Shurat Hadin battles to seize Internet assets of Iran, Syria, N.Korea to pay terror victims

The move to seize the Internet assets is unprecedented and could have great consequences beyond the already noteworthy cases.

Khamenei on a computer screen (photo credit: INGIMAGE,REUTERS)
Khamenei on a computer screen
(photo credit: INGIMAGE,REUTERS)
The battle for Shurat Hadin – Israel Law Center and the American families of victims it represents who hold unsatisfied US federal court judgments against Iran, Syria and North Korea for sponsoring terrorism amounting to more than a billion dollars kicked into high gear recently, with the NGO filing a motion to push forward with trying to seize Internet assets used by those countries.
The Jerusalem Post acquired copies of the unreported court documents filed at the end of last week. Also last week, the nuclear negotiations with Iran that connect to frozen assets came back to the headlines.
The move to seize the Internet assets is unprecedented and could have great consequences beyond the already noteworthy cases.

» **WHAT TO DO**: Quote the article on Shurat Hadin's bid to seize Internet assets between "The battle for" and "by those countries.", inclusive.

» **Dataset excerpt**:
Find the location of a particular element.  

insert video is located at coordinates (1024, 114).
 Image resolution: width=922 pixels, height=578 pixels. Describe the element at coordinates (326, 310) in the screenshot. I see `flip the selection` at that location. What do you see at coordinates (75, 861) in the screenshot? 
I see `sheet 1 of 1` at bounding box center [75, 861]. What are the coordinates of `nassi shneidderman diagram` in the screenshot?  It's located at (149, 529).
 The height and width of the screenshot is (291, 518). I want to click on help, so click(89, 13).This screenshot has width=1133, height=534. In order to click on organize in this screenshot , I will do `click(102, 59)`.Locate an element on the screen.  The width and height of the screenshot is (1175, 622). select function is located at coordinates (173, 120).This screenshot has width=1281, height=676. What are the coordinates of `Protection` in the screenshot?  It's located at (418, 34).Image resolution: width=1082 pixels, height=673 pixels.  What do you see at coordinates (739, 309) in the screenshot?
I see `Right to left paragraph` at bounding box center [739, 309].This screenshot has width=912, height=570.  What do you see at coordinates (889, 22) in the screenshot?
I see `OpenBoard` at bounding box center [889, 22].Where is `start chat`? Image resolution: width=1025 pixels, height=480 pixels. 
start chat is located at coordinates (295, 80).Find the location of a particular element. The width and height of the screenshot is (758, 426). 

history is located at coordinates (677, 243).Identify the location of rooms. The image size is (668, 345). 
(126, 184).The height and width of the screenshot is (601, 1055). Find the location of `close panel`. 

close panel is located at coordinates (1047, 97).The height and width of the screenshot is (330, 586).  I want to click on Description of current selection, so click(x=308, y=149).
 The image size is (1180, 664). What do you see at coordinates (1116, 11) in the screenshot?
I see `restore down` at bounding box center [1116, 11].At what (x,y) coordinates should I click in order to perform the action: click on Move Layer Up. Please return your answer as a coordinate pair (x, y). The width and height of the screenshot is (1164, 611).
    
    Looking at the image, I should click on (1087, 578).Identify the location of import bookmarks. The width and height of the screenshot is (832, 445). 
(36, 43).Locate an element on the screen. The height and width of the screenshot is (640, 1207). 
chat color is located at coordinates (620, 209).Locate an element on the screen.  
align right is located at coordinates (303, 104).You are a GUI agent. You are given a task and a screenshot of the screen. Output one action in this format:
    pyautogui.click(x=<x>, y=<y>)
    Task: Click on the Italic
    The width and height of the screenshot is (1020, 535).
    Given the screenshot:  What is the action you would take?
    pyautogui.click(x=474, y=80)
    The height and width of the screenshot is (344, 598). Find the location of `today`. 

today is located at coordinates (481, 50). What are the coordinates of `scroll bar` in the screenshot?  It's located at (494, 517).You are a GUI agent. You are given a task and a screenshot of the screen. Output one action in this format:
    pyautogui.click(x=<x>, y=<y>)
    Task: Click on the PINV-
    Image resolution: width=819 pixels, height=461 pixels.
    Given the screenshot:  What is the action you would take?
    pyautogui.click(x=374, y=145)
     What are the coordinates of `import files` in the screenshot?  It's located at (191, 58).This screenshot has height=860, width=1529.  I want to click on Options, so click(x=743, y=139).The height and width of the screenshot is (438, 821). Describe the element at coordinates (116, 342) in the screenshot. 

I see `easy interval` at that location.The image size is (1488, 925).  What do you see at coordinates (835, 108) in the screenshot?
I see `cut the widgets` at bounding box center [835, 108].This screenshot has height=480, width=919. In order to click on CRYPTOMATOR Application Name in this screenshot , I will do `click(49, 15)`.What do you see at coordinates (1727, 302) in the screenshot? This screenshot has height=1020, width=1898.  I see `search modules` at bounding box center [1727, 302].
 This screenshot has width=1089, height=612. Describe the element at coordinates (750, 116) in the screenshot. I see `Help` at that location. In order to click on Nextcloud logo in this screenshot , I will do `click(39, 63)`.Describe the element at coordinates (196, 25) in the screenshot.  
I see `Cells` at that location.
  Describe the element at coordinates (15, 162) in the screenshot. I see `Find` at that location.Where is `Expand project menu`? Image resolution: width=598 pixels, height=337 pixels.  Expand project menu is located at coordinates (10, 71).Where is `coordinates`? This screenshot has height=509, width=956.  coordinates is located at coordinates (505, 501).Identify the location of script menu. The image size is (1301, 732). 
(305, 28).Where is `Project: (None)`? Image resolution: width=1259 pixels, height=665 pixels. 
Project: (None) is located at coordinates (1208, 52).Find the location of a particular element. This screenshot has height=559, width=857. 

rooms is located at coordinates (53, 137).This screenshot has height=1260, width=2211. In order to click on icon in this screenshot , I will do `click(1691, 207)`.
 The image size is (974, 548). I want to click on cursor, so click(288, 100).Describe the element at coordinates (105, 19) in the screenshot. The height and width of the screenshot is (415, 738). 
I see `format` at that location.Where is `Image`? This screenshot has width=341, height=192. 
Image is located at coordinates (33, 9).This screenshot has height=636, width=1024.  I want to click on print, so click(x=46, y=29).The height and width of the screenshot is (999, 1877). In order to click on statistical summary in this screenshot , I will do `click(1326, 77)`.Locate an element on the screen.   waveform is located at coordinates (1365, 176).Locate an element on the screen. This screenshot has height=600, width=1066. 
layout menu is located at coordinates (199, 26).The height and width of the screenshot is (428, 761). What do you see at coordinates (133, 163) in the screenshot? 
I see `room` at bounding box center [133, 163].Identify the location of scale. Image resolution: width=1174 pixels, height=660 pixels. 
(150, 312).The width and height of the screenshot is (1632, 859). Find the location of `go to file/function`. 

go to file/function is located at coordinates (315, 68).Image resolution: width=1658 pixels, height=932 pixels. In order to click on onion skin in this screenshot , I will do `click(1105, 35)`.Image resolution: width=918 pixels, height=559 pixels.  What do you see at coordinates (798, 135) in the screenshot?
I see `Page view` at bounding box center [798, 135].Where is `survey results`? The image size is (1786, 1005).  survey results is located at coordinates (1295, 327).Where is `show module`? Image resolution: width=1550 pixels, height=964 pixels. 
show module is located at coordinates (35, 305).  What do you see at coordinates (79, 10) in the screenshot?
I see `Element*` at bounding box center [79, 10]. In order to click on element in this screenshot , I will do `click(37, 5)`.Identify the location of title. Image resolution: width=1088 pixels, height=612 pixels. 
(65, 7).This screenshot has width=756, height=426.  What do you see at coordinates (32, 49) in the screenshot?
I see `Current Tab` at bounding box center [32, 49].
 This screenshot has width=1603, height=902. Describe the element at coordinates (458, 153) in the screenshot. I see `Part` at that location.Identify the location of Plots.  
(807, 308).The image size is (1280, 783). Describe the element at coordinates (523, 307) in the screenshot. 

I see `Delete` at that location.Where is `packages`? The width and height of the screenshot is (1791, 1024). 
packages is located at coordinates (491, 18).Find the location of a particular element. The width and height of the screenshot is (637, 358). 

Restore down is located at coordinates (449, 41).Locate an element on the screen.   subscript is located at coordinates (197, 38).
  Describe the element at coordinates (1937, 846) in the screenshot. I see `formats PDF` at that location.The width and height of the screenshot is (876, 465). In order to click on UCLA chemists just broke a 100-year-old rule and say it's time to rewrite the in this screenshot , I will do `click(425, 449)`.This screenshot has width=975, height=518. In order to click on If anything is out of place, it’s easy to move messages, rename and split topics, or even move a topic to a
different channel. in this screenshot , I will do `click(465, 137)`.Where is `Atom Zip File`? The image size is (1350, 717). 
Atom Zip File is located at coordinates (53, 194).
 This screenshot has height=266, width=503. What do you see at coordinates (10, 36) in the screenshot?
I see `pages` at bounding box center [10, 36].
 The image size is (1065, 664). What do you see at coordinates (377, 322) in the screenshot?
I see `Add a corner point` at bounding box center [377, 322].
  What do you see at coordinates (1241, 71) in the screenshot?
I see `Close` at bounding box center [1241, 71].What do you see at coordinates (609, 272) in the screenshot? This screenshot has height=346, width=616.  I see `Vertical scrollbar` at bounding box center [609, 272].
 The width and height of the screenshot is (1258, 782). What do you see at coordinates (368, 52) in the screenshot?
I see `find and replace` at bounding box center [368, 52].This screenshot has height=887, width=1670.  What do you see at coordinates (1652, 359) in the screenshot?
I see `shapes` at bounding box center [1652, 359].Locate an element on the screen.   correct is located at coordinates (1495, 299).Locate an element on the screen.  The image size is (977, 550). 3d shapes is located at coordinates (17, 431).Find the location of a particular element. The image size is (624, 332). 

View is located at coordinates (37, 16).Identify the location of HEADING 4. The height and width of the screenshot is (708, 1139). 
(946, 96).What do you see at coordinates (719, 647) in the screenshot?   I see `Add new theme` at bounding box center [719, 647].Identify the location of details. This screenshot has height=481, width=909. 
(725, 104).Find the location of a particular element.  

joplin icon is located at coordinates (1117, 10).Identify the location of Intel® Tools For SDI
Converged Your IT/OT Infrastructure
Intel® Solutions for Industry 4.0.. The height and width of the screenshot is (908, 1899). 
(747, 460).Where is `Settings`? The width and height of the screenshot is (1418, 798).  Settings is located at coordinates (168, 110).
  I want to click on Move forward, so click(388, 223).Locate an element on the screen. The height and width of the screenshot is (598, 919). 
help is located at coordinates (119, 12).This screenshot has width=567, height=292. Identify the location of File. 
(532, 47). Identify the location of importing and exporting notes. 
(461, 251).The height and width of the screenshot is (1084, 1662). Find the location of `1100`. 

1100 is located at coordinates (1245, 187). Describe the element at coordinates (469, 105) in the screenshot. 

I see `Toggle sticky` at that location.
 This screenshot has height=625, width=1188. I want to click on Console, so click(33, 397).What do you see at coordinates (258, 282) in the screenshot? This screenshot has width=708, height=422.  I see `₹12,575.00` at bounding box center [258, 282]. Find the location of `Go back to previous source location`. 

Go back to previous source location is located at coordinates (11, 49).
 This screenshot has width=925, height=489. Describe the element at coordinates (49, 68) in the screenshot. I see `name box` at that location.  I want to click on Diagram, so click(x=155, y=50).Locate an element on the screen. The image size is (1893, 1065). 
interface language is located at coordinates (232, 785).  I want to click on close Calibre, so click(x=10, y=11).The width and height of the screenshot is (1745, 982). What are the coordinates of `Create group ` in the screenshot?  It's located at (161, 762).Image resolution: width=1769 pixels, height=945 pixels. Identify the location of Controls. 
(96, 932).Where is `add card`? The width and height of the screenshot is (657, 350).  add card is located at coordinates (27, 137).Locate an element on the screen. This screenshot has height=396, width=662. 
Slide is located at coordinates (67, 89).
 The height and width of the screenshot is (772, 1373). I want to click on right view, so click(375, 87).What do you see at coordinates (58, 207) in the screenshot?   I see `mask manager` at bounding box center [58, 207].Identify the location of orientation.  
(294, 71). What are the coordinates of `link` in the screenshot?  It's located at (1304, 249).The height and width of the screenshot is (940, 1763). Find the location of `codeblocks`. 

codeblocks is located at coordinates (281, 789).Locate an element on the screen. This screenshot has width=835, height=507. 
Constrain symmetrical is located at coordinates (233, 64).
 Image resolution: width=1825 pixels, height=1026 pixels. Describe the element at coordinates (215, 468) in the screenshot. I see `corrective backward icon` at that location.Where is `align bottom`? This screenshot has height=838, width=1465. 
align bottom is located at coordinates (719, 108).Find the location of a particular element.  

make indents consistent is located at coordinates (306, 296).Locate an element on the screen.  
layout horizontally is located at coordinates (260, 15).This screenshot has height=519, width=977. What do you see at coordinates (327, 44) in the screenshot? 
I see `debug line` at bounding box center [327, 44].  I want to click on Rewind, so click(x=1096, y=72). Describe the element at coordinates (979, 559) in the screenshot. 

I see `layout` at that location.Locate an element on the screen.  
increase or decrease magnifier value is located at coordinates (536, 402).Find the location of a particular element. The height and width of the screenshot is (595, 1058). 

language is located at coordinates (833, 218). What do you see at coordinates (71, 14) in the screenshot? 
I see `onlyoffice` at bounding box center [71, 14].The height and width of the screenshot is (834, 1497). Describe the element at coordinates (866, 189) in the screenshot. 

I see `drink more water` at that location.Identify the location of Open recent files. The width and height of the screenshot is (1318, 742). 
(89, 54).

» **THE SOLUTION**:
The battle for Shurat Hadin – Israel Law Center and the American families of victims it represents who hold unsatisfied US federal court judgments against Iran, Syria and North Korea for sponsoring terrorism amounting to more than a billion dollars kicked into high gear recently, with the NGO filing a motion to push forward with trying to seize Internet assets used by those countries.